Augustine: Friend or Foe?



There has been considerable debate over the centuries of Constantine and whether his conversion or influence on the church was either negative or positive or more probably, a mix of both.  Augustine is estimated as one of the greatest Christians who ever lived by the western church.  His brilliant work called Confessions has stirred the imaginations of a multitude of Christians throughout history. But interesting, his popularity is mixed upon the Eastern church where many of his novel ideas translated down throughout church history, had negative consequences not only on the Eastern Orthodox Church but as a stain on the violence of the church throughout church history.

I for one view Augustine as a church father who like any other human, had his blind-spots and flaws.  Augustine never told the western church to follow his teachings alone but to look at a consensual reading of the early fathers and mothers of the Christian faith.  I also imagine that some of the seed ideas that Augustine planted in the church he would have been horrified to see how they were expanded, abused, and used for political and oppressive behavior.  Augustine chief aim of understanding Scripture was through the lens of love but how some of his ideas grew and evolved, took some very dark and ugly turns.

I will later look at some of the problems of Augustine's theology that has effected the church.  I remember once talking to a Catholic priest who gave a homily on how Augustine taught original sin and how we should follow that today.  I talked the Priest afterward and said, Augustine also said all babies are going to hell, what about that?  He said, the Catholic church does not believe nor teach that.  I then went further and said, them maybe Augustine's understanding of original sin may have been flawed as well.

Augustine was a faithful interpreter of Scripture from both a catholic and orthodox perspective in how he read the scriptures.  The problem was Augustine's Bible, the Latin Vulgate of his time had mistranslations of various key texts that led Augustine to several faulty conclusions.

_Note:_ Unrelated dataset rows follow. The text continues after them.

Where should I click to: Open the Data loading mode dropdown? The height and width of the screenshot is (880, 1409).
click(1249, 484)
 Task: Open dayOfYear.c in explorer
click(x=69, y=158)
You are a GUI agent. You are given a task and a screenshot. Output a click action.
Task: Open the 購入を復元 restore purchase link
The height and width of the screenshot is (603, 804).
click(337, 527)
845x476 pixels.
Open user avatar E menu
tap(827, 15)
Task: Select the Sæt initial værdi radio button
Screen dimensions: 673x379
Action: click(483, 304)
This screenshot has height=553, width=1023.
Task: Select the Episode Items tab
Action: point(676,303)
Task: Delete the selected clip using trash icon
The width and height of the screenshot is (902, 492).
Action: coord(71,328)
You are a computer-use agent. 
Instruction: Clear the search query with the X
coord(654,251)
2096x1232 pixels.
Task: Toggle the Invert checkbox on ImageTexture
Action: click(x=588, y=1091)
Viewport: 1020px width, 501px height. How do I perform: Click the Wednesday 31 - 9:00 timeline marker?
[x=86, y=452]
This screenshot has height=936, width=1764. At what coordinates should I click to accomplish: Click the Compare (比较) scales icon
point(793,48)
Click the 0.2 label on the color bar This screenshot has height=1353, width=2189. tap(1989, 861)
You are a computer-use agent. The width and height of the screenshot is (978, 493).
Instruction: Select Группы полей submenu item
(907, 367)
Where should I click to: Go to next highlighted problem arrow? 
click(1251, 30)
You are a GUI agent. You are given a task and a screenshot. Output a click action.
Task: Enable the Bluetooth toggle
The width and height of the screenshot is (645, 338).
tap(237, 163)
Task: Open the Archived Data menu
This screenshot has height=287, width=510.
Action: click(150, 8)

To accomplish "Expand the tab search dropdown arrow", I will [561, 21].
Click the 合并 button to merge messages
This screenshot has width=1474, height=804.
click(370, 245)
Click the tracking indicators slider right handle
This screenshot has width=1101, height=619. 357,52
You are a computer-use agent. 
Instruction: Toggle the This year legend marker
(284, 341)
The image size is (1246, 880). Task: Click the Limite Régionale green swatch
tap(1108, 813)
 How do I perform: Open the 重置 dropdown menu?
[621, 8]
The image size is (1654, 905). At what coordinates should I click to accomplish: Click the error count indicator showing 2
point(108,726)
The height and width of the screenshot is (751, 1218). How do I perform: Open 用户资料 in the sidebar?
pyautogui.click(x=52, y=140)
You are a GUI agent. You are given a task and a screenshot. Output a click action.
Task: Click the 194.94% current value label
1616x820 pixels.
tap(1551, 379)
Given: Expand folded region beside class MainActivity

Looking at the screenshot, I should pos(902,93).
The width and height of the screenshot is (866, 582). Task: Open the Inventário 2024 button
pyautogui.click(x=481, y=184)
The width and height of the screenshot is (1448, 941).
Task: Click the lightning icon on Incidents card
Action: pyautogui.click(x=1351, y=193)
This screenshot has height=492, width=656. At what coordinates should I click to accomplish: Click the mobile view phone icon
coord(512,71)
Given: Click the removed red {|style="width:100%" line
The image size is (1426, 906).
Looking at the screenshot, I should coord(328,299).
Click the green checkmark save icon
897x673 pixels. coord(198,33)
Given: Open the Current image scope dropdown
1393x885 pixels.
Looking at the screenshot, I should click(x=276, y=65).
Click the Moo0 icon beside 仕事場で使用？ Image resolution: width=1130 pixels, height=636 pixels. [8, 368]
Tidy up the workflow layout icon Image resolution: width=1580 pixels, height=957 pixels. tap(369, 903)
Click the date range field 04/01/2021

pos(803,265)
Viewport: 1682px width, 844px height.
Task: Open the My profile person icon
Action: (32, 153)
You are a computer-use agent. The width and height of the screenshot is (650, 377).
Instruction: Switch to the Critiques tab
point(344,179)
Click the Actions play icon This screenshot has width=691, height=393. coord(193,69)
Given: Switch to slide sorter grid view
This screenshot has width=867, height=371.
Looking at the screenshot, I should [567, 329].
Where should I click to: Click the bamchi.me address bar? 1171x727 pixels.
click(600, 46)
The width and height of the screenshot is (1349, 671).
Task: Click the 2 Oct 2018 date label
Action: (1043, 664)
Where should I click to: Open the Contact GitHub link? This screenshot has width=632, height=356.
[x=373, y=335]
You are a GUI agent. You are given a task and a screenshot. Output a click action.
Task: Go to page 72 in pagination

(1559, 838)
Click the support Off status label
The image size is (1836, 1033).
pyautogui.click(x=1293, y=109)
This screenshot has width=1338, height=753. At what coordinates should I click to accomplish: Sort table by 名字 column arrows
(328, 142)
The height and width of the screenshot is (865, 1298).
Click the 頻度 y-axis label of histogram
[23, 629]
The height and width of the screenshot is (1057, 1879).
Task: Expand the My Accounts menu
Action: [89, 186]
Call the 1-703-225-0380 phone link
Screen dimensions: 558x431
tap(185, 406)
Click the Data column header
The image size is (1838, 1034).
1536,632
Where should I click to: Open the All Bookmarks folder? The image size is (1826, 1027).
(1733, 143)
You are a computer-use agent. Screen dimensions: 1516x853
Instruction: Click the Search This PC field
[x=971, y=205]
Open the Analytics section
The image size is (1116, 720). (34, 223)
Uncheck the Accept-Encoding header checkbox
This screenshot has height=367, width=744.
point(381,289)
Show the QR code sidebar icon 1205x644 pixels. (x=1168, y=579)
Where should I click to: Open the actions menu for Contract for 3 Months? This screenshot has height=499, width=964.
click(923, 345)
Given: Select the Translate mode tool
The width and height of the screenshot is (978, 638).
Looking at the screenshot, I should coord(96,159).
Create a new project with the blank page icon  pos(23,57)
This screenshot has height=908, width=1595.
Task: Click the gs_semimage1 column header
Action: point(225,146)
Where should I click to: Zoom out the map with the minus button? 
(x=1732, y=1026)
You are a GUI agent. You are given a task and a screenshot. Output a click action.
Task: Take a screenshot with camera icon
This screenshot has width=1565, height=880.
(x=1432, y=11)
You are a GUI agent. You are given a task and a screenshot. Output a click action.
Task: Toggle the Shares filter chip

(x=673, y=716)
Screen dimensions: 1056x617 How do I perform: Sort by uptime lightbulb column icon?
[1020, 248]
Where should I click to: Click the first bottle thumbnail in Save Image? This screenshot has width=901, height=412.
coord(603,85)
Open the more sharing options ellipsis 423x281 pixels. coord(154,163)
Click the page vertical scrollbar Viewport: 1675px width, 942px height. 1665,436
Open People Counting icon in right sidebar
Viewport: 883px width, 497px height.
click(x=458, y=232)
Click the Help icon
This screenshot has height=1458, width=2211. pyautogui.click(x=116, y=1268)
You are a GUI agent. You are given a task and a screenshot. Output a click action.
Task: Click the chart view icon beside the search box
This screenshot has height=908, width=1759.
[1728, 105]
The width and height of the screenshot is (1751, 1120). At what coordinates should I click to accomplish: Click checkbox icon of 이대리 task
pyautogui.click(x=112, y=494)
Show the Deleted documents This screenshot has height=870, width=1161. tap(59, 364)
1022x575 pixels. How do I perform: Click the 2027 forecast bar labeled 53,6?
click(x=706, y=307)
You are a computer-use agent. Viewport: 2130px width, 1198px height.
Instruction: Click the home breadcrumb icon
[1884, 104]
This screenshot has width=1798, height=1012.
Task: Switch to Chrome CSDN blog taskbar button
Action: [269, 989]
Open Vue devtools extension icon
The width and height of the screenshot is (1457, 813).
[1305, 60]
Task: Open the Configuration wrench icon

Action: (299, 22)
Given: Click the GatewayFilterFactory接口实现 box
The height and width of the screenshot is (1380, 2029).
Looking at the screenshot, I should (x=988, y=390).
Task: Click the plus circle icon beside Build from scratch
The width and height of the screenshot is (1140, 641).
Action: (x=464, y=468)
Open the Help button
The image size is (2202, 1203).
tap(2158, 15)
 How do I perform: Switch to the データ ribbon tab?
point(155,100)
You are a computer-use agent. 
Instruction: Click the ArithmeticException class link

Augustine supported the idea of inherited guilt on his reading of Romans 5:12. The original Greek says that death passed upon all men because all have sinned (eph hoi) but Augustine's Latin text said in quo (in whom) which led to all sinned because of Adam's sin.

Augustine also believed in the conscious eternal punishment and God elected only a group of people to be saved in the end.  The imprecise language of vocabulary on eternity led Augustine in this direction since he did not know the different uses of the word aida which is not applied to human beings, the Greek word for describing this to humans is aidio.  Since Augustine did not know Greek like Origen and some of the early church fathers, the distinction and differences is completely lost to him.

I do not fault Augustine for following the Bible of his day with some mistranslations, but I do find fault with today's theologians who either blindly follow Augustine or try to get around the actual Greek text to fit it into Augustine's theories or faulty understandings.  The Spirit of the living God should lead us to humility and change and not our dogmatic understandings of some kind of systematic theology. Augustine is a friend but some of his ideas and teachings are unwelcomed guests today.